─── Fragmento
El 'top ten' del teatro catalán
Maria Rosa (1897, Àngel Guimerà). Enorme y complejo melodrama proletario de venganza y atracción fatal. Un cóctel trágico de sexo, vino y sangre que hubiera podido firmar Erskine Caldwell o, en su defecto, James Cain. Y que Renoir, el Renoir de Toni, habría filmado de mil amores.
L'héroe (1903, Santiago Rusiñol). La respuesta más salvaje a la épica patriotera de la guerra de Cuba: prohibida por los militares tras su estreno, motivó que el bueno de Rusiñol tuviera que huir a escape de Barcelona.
Galatea (1948, Josep Maria de Sagarra). Un grupo de desesperados vagan a la deriva en la posguerra europea. Áspera, cínica, antisentimental y casi abstracta: la perla negra del teatro catalán de los cincuenta, a caballo entre Anouilh y la desolación poética del cine de Marcel Carné.
──────
─── Datos de origen
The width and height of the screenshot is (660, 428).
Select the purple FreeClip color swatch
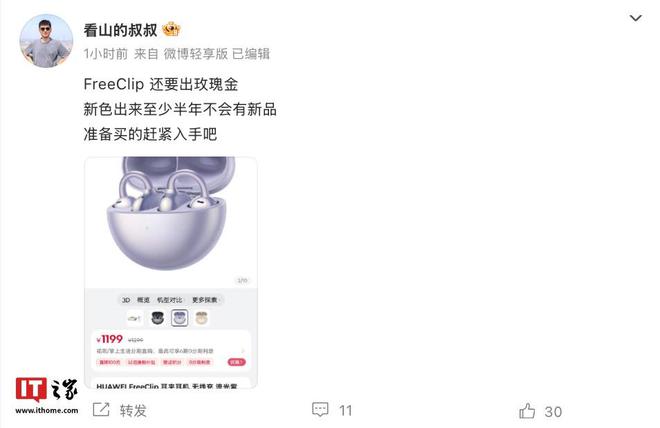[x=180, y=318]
──────
─── Datos de origen
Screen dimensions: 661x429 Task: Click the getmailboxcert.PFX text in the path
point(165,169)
──────
─── Datos de origen
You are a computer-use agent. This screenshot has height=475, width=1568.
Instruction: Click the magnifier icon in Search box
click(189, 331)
──────
Aplica lo leído:
1. Según el fragmento sobre el teatro catalán, ¿qué tuvo que hacer Rusiñol después de que los militares prohibieran L'héroe?
2. Reescribe todo lo que va desde "L'héroe (1903, Santiago" hasta "de Marcel Carné." en el fragmento sobre el teatro catalán, sustituyendo "Barcelona" por "Valencia".
3. Continúa el texto sobre el teatro catalán a partir de donde termina.

Resultados del ejercicio:
1. Tuvo que huir a escape de Barcelona.

2.
L'héroe (1903, Santiago Rusiñol). La respuesta más salvaje a la épica patriotera de la guerra de Cuba: prohibida por los militares tras su estreno, motivó que el bueno de Rusiñol tuviera que huir a escape de Valencia.
Galatea (1948, Josep Maria de Sagarra). Un grupo de desesperados vagan a la deriva en la posguerra europea. Áspera, cínica, antisentimental y casi abstracta: la perla negra del teatro catalán de los cincuenta, a caballo entre Anouilh y la desolación poética del cine de Marcel Carné.

3.
El sarau (1963, Joan Brossa). La nevada de 1962, tres burgueses del Ensanche adoradores de Franco, una sobremesa de cuarenta años sólo sacudida por la muerte de Enric Borràs y una gruta mágica convertida en tienda de ropas: una crónica en blanco y negro, corroída por el ácido dadá de Brossa.
Plany en la mort d'Enric Ribera (1974, Rodolf Sirera). Oratorio fantasmagórico en torno a un Mephisto valenciano mudado en agente franquista. Uno de los grandes textos de la transición (y de siempre).
Operaciò Ubú (1981, Albert Boadella y compañía Lliure). El Honorable Excels se somete a una terapia psicodramática, libera sus demonios y enloquece. La mejor y más valiente sátira hecha en España sobre un político con plenos poderes.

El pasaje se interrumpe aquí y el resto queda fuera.